* [What the task asks]: Only the lines from the beginning of the data below through the line containing "Task: Go to" belong in the response, each copied exactly.
== Segment start ==
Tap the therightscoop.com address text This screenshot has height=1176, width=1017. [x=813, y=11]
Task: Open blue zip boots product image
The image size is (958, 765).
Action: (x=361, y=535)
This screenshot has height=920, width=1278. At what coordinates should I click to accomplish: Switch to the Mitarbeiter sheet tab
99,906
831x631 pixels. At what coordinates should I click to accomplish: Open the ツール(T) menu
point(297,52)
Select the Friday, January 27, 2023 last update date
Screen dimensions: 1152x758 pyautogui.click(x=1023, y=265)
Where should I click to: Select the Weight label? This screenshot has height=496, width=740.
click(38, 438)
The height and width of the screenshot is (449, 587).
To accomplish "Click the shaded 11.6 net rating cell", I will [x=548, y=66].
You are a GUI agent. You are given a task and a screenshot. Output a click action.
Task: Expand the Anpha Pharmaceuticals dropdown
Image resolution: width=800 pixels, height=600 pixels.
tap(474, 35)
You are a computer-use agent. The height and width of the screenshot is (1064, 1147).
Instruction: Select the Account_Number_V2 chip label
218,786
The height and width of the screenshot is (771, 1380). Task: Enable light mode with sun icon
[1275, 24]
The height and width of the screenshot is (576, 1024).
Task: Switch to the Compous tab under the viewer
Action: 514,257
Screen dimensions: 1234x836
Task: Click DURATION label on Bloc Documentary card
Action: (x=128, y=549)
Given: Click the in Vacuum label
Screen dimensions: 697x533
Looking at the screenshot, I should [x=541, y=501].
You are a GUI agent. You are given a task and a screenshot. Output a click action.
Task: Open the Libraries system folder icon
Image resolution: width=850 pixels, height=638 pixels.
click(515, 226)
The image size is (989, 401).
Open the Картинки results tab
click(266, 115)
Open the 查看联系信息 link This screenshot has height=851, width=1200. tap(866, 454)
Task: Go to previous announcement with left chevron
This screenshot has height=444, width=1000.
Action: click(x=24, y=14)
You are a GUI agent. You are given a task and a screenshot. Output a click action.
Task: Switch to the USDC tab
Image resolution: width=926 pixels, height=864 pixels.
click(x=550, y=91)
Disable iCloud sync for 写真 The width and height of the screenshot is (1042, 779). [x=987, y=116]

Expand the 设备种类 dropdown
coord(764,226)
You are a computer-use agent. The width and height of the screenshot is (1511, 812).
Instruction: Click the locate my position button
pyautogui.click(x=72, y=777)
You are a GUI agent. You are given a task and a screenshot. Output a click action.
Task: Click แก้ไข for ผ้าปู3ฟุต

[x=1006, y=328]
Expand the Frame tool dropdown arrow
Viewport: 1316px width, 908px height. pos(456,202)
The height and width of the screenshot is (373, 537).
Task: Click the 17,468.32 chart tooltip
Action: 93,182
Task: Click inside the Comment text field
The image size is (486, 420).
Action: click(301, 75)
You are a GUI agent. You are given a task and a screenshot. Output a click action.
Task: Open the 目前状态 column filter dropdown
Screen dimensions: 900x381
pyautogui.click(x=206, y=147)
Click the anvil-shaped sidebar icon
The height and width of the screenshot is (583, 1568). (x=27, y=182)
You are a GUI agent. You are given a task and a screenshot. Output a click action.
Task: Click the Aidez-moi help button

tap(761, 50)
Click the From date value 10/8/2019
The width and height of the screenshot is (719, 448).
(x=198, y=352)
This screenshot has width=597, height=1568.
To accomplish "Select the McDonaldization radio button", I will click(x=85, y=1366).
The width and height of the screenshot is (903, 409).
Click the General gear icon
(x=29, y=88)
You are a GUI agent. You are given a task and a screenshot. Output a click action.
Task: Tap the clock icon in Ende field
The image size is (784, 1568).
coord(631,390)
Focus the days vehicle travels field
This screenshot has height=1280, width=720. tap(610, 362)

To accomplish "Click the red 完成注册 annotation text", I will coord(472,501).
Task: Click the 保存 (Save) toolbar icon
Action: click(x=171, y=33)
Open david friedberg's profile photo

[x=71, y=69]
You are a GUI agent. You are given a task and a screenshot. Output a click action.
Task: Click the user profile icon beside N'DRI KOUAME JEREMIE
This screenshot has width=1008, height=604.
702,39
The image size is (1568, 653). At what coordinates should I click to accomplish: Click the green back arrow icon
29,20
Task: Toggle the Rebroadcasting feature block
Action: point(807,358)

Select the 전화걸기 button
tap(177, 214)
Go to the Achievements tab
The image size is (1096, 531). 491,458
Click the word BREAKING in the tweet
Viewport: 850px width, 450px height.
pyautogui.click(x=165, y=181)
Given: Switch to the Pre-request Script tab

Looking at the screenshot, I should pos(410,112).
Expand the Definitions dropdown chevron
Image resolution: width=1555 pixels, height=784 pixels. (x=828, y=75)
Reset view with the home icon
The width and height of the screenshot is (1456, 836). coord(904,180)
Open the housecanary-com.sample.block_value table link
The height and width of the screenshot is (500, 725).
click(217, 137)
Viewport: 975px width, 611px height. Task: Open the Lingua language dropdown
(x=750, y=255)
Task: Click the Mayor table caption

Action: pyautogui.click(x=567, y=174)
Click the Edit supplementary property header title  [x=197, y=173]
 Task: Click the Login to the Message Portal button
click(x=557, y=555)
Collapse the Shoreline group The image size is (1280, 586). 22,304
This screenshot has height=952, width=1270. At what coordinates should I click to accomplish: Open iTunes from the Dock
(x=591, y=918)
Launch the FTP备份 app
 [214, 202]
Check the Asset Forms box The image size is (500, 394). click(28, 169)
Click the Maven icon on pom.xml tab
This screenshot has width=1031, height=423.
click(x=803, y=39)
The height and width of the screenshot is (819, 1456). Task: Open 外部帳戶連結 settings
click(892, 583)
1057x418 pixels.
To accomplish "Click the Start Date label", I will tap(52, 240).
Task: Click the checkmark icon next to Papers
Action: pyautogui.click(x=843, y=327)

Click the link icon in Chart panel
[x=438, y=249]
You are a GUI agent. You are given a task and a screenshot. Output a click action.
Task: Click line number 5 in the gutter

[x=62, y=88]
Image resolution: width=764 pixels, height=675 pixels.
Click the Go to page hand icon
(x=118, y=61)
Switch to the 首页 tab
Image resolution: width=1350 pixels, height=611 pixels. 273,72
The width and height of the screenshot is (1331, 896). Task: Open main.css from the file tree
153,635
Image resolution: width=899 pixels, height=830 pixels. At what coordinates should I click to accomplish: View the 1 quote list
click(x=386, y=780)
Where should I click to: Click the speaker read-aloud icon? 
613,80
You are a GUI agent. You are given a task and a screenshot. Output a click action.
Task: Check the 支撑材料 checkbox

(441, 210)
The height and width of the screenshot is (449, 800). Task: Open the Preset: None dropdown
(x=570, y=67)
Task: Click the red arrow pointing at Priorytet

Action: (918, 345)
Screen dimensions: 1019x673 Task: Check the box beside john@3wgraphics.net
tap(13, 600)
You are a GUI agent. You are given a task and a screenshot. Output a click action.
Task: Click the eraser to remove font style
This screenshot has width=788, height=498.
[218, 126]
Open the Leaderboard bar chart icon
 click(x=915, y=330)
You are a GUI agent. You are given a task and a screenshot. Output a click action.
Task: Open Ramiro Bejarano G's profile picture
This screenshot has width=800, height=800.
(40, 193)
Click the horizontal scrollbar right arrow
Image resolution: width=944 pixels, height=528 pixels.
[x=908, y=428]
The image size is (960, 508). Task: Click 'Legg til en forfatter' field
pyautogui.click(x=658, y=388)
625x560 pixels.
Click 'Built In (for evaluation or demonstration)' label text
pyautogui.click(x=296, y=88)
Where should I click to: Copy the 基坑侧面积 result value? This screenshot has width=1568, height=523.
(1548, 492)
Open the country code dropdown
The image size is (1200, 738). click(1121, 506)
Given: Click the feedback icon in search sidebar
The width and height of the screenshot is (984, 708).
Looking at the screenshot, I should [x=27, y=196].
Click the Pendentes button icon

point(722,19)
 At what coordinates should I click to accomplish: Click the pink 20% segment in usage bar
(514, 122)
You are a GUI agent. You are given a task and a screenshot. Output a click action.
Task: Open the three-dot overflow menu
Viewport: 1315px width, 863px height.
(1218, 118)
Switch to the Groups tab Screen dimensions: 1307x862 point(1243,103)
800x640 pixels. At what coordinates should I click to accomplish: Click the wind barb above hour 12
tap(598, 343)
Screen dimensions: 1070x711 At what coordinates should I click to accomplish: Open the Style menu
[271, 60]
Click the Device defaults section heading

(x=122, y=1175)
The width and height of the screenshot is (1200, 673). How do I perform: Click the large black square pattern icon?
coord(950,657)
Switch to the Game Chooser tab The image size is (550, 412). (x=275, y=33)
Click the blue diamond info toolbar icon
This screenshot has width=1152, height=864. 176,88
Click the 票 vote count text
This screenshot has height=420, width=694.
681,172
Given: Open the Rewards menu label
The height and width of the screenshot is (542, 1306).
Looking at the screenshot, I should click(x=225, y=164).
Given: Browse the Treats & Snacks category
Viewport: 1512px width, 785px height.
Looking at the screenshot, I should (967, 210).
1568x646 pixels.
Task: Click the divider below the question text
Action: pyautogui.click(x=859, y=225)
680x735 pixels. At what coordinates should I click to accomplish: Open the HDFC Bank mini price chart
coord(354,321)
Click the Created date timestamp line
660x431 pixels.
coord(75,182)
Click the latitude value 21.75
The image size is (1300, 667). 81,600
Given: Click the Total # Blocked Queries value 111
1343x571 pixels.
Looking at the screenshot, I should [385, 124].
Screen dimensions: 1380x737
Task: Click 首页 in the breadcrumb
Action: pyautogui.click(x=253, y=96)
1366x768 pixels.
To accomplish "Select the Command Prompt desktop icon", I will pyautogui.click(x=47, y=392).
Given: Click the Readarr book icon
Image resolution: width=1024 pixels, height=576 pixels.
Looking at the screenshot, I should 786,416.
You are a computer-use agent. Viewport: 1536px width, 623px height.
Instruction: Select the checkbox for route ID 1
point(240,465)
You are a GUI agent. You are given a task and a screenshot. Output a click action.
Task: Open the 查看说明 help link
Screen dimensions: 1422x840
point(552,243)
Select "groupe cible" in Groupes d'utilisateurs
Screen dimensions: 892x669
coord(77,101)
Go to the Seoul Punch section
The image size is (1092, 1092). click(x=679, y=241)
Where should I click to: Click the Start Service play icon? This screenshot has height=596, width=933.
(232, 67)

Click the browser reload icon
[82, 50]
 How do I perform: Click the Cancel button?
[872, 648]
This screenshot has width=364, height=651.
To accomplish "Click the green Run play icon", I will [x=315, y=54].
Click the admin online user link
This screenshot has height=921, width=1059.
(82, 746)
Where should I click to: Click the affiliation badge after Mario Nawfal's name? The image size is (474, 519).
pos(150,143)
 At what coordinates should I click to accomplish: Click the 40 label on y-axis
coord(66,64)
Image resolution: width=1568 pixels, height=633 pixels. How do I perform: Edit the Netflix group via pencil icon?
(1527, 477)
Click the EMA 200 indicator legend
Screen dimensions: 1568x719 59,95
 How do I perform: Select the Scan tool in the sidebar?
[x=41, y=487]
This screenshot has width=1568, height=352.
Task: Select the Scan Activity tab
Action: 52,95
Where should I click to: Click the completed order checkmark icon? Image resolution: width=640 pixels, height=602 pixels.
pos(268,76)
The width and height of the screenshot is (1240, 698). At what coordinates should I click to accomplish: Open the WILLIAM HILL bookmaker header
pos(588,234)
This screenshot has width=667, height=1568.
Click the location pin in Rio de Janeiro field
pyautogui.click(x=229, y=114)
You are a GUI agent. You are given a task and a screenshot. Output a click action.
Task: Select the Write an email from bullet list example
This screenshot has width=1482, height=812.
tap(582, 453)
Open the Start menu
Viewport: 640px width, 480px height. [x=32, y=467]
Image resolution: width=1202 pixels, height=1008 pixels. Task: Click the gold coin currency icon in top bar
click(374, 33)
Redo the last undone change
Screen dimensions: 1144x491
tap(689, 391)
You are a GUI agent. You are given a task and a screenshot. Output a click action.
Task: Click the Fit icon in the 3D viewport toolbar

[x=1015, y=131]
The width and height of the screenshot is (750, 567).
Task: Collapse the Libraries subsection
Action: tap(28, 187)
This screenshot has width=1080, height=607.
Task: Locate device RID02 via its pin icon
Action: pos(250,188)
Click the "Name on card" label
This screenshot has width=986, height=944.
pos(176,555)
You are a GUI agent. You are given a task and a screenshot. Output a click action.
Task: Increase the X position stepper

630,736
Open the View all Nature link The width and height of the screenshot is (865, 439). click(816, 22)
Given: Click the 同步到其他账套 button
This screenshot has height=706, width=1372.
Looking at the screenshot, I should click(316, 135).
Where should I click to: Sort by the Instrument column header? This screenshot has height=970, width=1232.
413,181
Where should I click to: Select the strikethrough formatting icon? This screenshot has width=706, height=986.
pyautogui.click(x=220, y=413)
== Segment end ==
* [Result of the task]:
Tap the therightscoop.com address text This screenshot has height=1176, width=1017. [x=813, y=11]
Task: Open blue zip boots product image
The image size is (958, 765).
Action: (x=361, y=535)
This screenshot has height=920, width=1278. At what coordinates should I click to accomplish: Switch to the Mitarbeiter sheet tab
99,906
831x631 pixels. At what coordinates should I click to accomplish: Open the ツール(T) menu
point(297,52)
Select the Friday, January 27, 2023 last update date
Screen dimensions: 1152x758 pyautogui.click(x=1023, y=265)
Where should I click to: Select the Weight label? This screenshot has height=496, width=740.
click(38, 438)
The height and width of the screenshot is (449, 587).
To accomplish "Click the shaded 11.6 net rating cell", I will [x=548, y=66].
You are a GUI agent. You are given a task and a screenshot. Output a click action.
Task: Expand the Anpha Pharmaceuticals dropdown
Image resolution: width=800 pixels, height=600 pixels.
tap(474, 35)
You are a computer-use agent. The height and width of the screenshot is (1064, 1147).
Instruction: Select the Account_Number_V2 chip label
218,786
The height and width of the screenshot is (771, 1380). Task: Enable light mode with sun icon
[1275, 24]
The height and width of the screenshot is (576, 1024).
Task: Switch to the Compous tab under the viewer
Action: 514,257
Screen dimensions: 1234x836
Task: Click DURATION label on Bloc Documentary card
Action: (x=128, y=549)
Given: Click the in Vacuum label
Screen dimensions: 697x533
Looking at the screenshot, I should [x=541, y=501].
You are a GUI agent. You are given a task and a screenshot. Output a click action.
Task: Open the Libraries system folder icon
Image resolution: width=850 pixels, height=638 pixels.
click(515, 226)
The image size is (989, 401).
Open the Картинки results tab
click(266, 115)
Open the 查看联系信息 link This screenshot has height=851, width=1200. tap(866, 454)
Task: Go to previous announcement with left chevron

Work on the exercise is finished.